One way just involves differenciating. 
So I'm going to differentiate this side 
and get, I hope, the square root of 1 
minus t squared, alright, that will be a 
proof that an anti-derivative of the 
square root of 1 minus x squared is this. 
So that's with t's replaced with x's. 
Okay so let's try it. 
Let's see if we can, if we can really 
pull that off. 
So so let me just write down what I'm 
trying to show. 
I'm trying to differentiate this whole 
thing. 
So t times the square root of 1 minus t 
squared over 2, plus the arc sin of t 
over 2. 
And that's differentiating a sum. 
So I just had to differentiate this and 
add it to the derivative of this. 
And this first term is a product. 
It's the t times the square root of 1 
minus t squared over 2. 
So I'm going to differentiate that 
product using the product rule. 
So it's the derivative of t, which is 
just 1 times the second thing. 
Or the square root of 1 minus t squared 
over 2. 
Plus the first thing t times the 
deriveter of the second thing alright d 
dt the squared of 1 minus t squared over 
2 alright so that's the deriveter of this 
first term plus the deriveter of[UNKNOWN] 

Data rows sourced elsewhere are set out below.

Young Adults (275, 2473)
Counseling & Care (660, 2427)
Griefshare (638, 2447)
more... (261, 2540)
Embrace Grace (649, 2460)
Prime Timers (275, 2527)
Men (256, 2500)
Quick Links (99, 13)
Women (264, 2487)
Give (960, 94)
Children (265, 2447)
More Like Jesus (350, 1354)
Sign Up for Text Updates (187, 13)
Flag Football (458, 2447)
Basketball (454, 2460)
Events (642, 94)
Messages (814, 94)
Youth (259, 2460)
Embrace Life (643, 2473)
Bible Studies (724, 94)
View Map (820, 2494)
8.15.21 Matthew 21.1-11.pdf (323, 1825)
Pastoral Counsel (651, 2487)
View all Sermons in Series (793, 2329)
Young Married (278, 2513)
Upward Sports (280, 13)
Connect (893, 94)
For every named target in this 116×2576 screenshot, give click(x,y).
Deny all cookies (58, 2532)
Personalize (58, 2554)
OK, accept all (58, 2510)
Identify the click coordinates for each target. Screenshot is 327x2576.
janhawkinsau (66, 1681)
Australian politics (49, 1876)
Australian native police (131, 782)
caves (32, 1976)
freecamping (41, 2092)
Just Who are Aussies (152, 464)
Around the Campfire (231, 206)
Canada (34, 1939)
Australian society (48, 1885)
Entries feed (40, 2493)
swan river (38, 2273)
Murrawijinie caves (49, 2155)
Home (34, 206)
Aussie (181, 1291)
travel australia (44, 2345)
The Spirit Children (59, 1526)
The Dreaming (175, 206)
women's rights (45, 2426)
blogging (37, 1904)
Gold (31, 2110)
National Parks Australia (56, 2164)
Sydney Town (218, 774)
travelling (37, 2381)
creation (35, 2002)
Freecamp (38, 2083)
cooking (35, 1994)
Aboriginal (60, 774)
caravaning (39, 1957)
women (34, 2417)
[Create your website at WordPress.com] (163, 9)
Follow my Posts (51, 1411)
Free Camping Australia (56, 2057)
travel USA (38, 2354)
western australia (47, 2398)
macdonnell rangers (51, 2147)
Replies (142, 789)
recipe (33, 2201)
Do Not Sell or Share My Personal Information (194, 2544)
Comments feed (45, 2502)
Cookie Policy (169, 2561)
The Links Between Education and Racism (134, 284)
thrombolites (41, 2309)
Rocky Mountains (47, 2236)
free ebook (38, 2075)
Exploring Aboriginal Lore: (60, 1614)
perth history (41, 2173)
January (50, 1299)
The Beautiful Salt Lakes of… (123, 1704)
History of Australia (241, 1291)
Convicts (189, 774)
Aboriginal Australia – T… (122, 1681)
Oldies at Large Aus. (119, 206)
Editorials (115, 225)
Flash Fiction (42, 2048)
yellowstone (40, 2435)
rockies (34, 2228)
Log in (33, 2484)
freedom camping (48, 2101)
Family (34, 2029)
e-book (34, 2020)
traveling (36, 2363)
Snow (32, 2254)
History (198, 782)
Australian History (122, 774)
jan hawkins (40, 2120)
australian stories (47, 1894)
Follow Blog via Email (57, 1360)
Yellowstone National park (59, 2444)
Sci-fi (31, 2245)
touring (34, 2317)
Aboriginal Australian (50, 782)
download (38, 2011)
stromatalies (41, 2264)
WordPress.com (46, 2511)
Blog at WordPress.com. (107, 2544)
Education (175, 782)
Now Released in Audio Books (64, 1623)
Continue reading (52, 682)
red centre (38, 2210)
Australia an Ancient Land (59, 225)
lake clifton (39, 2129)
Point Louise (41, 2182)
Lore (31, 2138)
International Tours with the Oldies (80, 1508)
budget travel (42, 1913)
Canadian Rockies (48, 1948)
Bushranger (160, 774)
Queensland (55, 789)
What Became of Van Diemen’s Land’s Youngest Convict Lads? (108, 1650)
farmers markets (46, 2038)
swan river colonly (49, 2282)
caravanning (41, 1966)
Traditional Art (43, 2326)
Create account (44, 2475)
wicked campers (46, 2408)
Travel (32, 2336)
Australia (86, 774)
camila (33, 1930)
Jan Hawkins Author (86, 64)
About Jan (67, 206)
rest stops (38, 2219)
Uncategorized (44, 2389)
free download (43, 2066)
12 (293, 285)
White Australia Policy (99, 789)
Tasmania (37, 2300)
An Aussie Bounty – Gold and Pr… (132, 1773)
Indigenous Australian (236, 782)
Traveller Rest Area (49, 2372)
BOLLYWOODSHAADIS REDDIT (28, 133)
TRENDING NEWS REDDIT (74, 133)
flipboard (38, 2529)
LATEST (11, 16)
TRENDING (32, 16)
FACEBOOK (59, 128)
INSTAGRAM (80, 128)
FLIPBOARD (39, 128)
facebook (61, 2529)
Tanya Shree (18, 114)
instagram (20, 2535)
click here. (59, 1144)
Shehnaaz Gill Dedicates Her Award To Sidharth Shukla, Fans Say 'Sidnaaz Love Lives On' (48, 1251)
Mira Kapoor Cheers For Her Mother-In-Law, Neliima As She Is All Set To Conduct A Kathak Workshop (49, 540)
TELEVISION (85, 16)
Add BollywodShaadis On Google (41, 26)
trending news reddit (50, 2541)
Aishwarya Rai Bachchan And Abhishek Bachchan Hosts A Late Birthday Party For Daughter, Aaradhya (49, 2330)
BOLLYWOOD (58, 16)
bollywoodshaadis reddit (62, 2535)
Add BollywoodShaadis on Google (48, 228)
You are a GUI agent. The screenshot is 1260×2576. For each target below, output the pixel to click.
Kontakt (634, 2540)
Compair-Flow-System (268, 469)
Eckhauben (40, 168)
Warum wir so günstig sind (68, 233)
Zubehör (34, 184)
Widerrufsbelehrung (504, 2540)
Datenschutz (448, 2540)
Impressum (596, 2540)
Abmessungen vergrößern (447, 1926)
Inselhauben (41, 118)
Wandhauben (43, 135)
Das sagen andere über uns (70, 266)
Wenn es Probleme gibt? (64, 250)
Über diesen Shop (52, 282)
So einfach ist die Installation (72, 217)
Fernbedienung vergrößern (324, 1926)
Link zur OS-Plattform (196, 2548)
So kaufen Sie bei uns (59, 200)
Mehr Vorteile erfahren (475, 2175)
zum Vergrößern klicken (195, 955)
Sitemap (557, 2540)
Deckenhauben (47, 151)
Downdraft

t over 2 well the deriveter of 
art[UNKNOWN] Is 1 over the square root of 
1 minus t squared, but then it's over 2. 
So I'll put a 2 there. 
Okay, so I'm making some progress. 
I've still got to differentiate the 
squared of 1 minus t squared over 2 so, 
let's just, let's just keep going. 
So this first term is looking really 
great. 
This is the square-root of of one minus 
t-squared, over two. 
And, of course, I'm trying to get the 
square-root of one minus t-squared. 
So that's, that's looking pretty good. 
Plus t times, now what's the derivative 
of this square-root? 
Well, I'll put the over-two here. 
So I just need to differentiate the 
square-root of minus t-squared. 
And that's one over. 
2 times the square root of 1 minus T 
squared. 
And then it's times the derivative of the 
inside function. 
And the derivative of 1 minus T squared 
is minus 2T. 
All right, so that's the derivative of 
the square root of 1 minus T squared over 
2. 
The over 2 is there, and that's the 
derivative of just the square root of 1 
minus T squared. 
And I'll just add the derivative arc sign 
t, one over two the square root of one 
minus t squared. 
Okay, now I can simplify this a bit. 
Right, what do I have here? 
Well, I've got a minus two here and a two 
there. 
So those will cancel and what I'm going 
to be left with here is , 
The square root of 1 minus t squared over 
2. 
Minus t squared, over 2 times the square 
root of 1 minus t squared. 
That's this whole second term, plus 1 
over 2 times the square root of 1 minus t 
squared. 
Now I'm going to combine these last two 
terms, all right? 
This is equal to what? 
Well, I'll put 1 minus t squared over 
this common denominator. 
So I've got this first term, the square 
root of 1 minus t squared over 2 Plus 1 
minus t squared over that common 
denominator of 2 times the square root of 
1 minus t squared. 
Now I've got something divided by the 
square root of the same thing. 
So I could replace this. 
With, well, the first term, 1 minus t 
squared over 2 plus, this is something 
over the square root of the same thing, 
so the square root of 1 minus t squared 
over 2. 
Now I've got something over 2 plus 
something over 2, that's just the square 
root of 1 minus t squared, and indeed We 
have made it to our goal. 
I started by wanting to differentiate 
this expression and I ended up with the 
sqaure of 1 minus t squared. 
The second method is a bit more 
geometric. 
So I want to find geometrically the area 
in here. 
And I can break that region up by drawing 
this line, so that I've got this circular 
sector and this triangle. 
Now what's the area of the triangle 
piece? 
Well, the height of that triangle is the 
square root of 1 minus t-squared, right. 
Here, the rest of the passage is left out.